Born: 1823-04-28 Virginia
Died: 1901-11-24 Chicago, Illinois
Flourished: Chicago, Illinois
Waughop spent his early life in Portsmouth, Virginia. In 1835, he and his family moved to Illinois, settling in Tazewell County. Waughop moved to Chicago in 1843 to further his education, and in 1846, he commenced reading law in the law office of Spring & Goodrich. In 1848, he earned admittance to the Chicago bar and commenced a law practice. That same year he married Ellen Bigelow, daughter of Arnold Bigelow, with whom he had five children. In 1854, Cook County voters elected Waughop superintendent of schools, and he won re-election in 1856. In 1856, Waughop was a delegate to the Bloomington (Anti-Nebraska) Convention that led to the formation of the Republican Party in Illinois. He became a prominent figure in the Republican Party of Chicago. A devoted Methodist, Waughop became a trustee of the First Methodist Church in 1856. In 1860, he was living in Chicago's First Ward and practicing law and had a personal estate of $10,000.

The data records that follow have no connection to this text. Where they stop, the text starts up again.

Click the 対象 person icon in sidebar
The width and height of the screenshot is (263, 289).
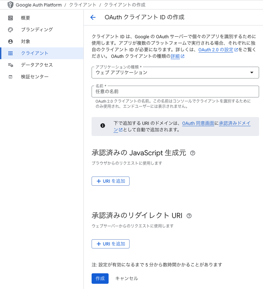click(10, 42)
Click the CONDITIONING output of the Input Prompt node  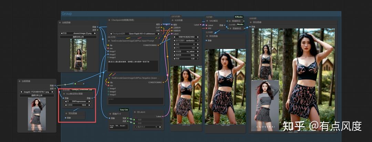158,45
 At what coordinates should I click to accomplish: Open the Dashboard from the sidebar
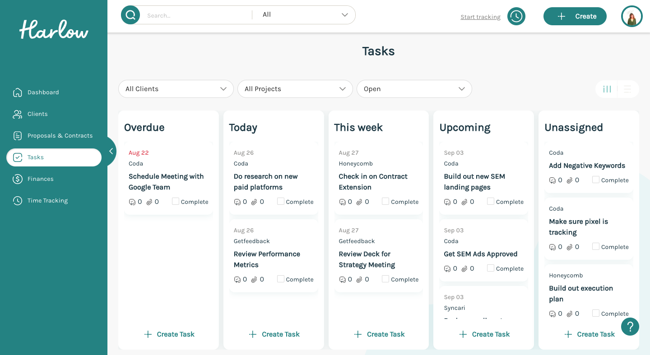[43, 92]
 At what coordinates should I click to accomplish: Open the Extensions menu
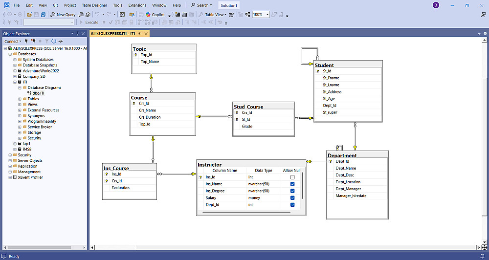coord(137,5)
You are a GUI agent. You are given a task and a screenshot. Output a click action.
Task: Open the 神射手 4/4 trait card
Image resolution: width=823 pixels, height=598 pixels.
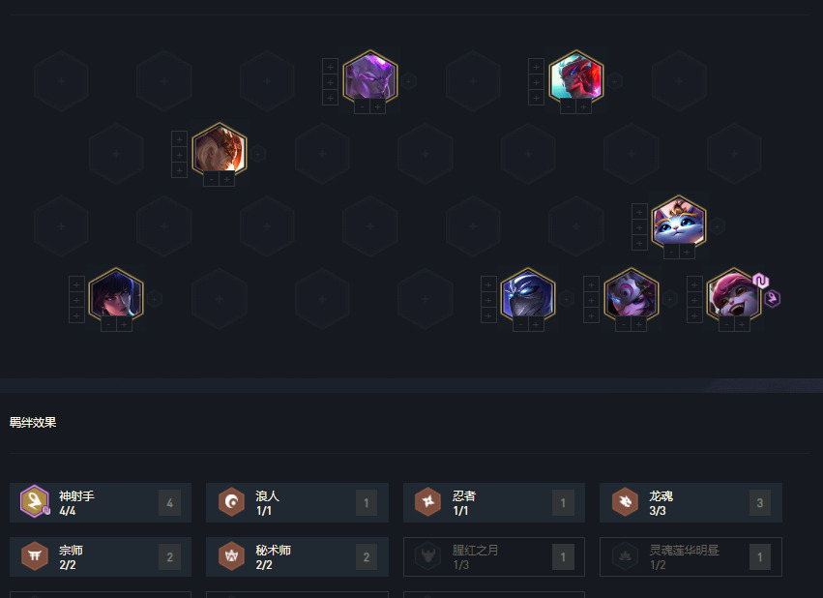tap(101, 503)
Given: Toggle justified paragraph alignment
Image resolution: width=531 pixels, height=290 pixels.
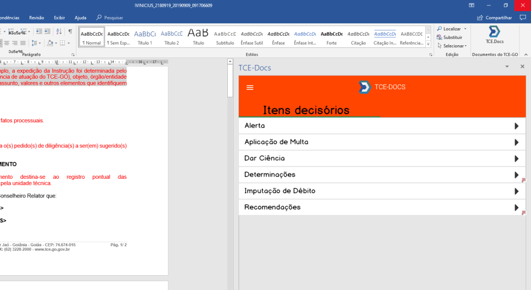Looking at the screenshot, I should click(x=23, y=43).
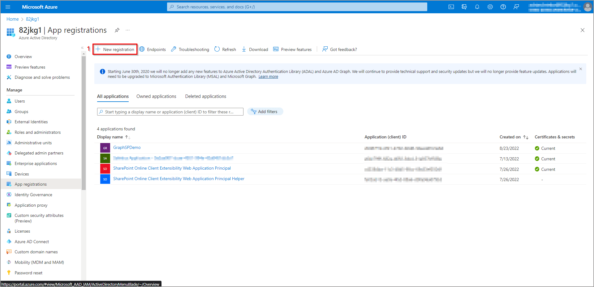
Task: Open the Learn more link in banner
Action: point(268,77)
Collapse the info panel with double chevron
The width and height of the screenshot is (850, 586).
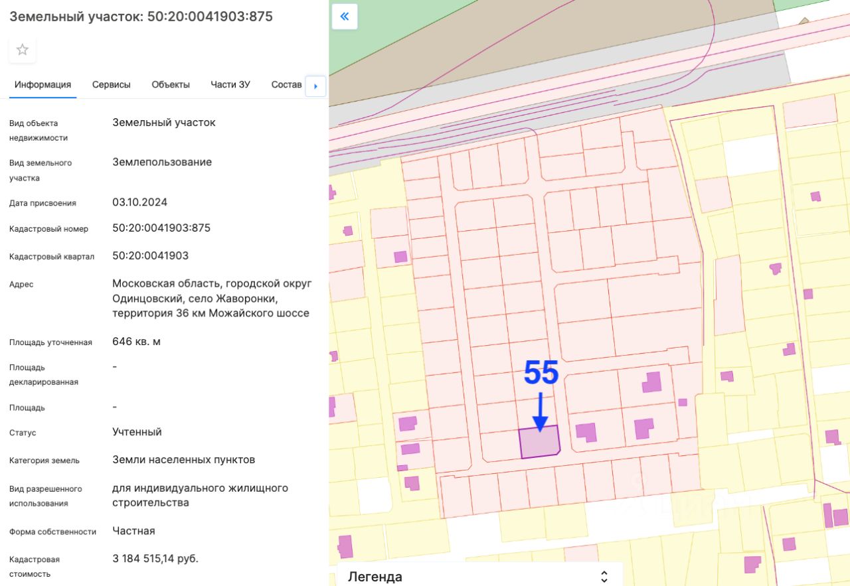tap(345, 17)
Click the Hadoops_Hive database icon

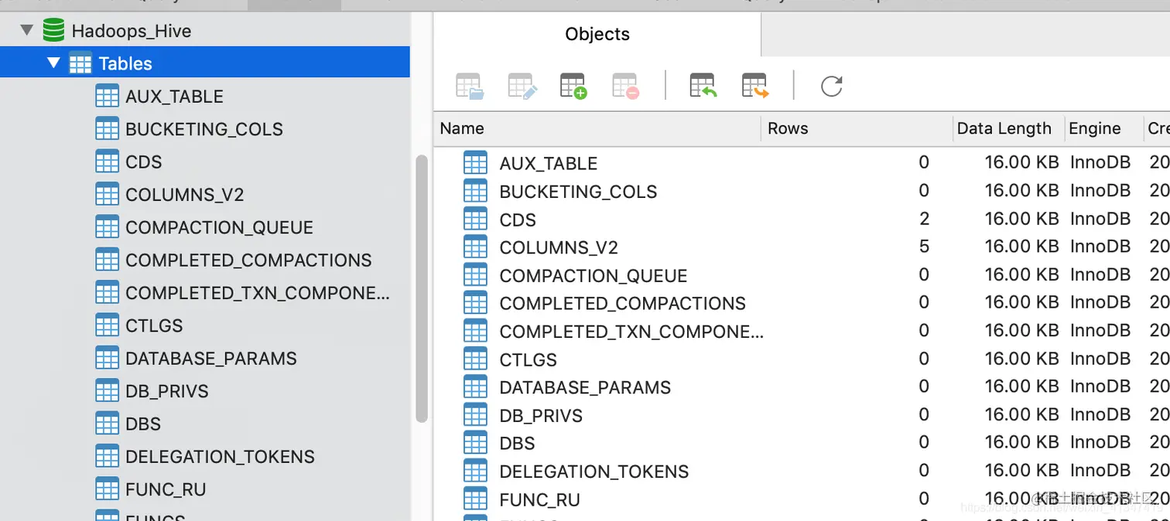pos(53,31)
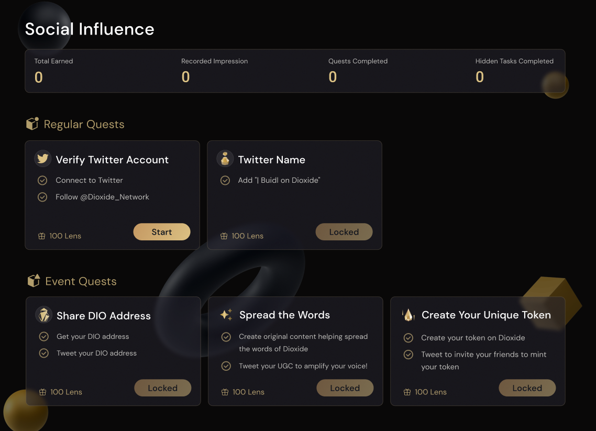The image size is (596, 431).
Task: Click the Share DIO Address helmet icon
Action: click(x=43, y=315)
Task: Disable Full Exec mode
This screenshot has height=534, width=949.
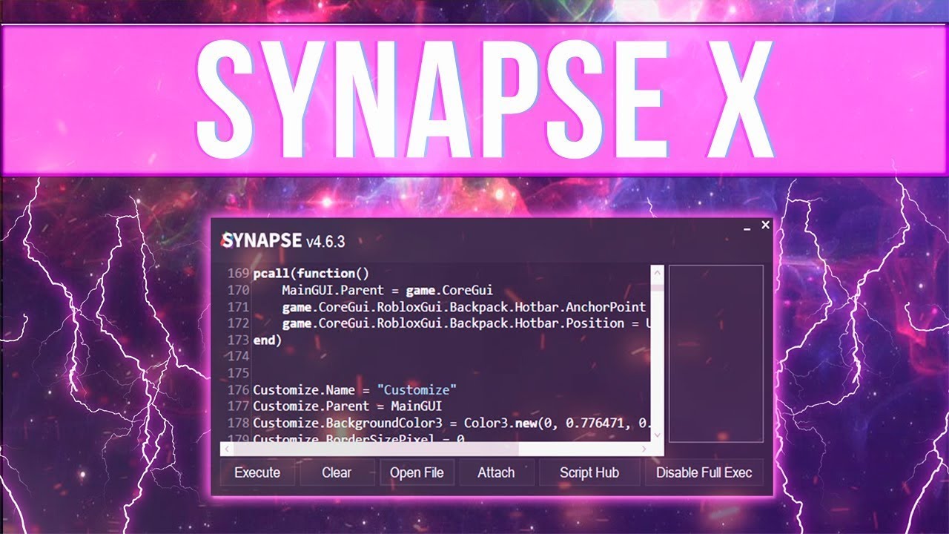Action: tap(705, 472)

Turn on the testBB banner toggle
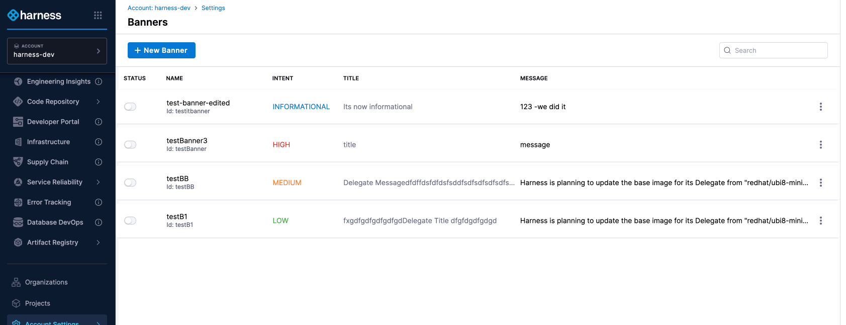pyautogui.click(x=130, y=183)
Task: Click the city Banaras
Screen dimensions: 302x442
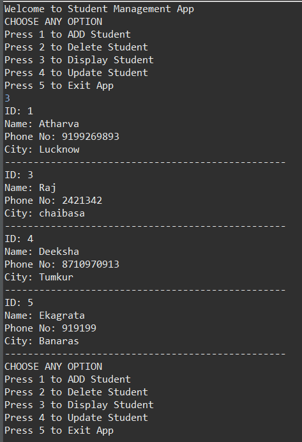Action: 59,341
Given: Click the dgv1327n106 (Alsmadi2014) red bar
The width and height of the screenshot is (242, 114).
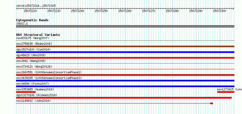Looking at the screenshot, I should coord(124,98).
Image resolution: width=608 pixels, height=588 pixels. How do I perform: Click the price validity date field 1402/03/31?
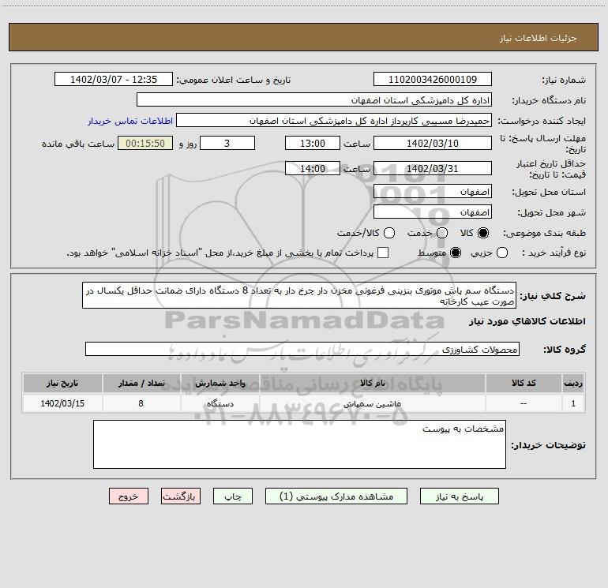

Gravestone, Arnold Bigelow, Graceland Cemetery, Chicago, IL; A. T. Andreas, History of Chicago (Chicago: A. T. Andreas, 1886), 3:249; The Bench and Bar of Chicago: Biographical Sketches (Chicago: American Biographical, [1883]), 395-96; J. Seymour Curry, Chicago: Its History and Its Builders: A Century of Marvelous Growth (Chicago: S. J. Clarke, 1918), 2:25; U.S. Census Office, Eighth Census of the United States (1860), Ward 1, Chicago, Cook County, IL, 36; The Albany Law Journal 64 (January 1902), 24.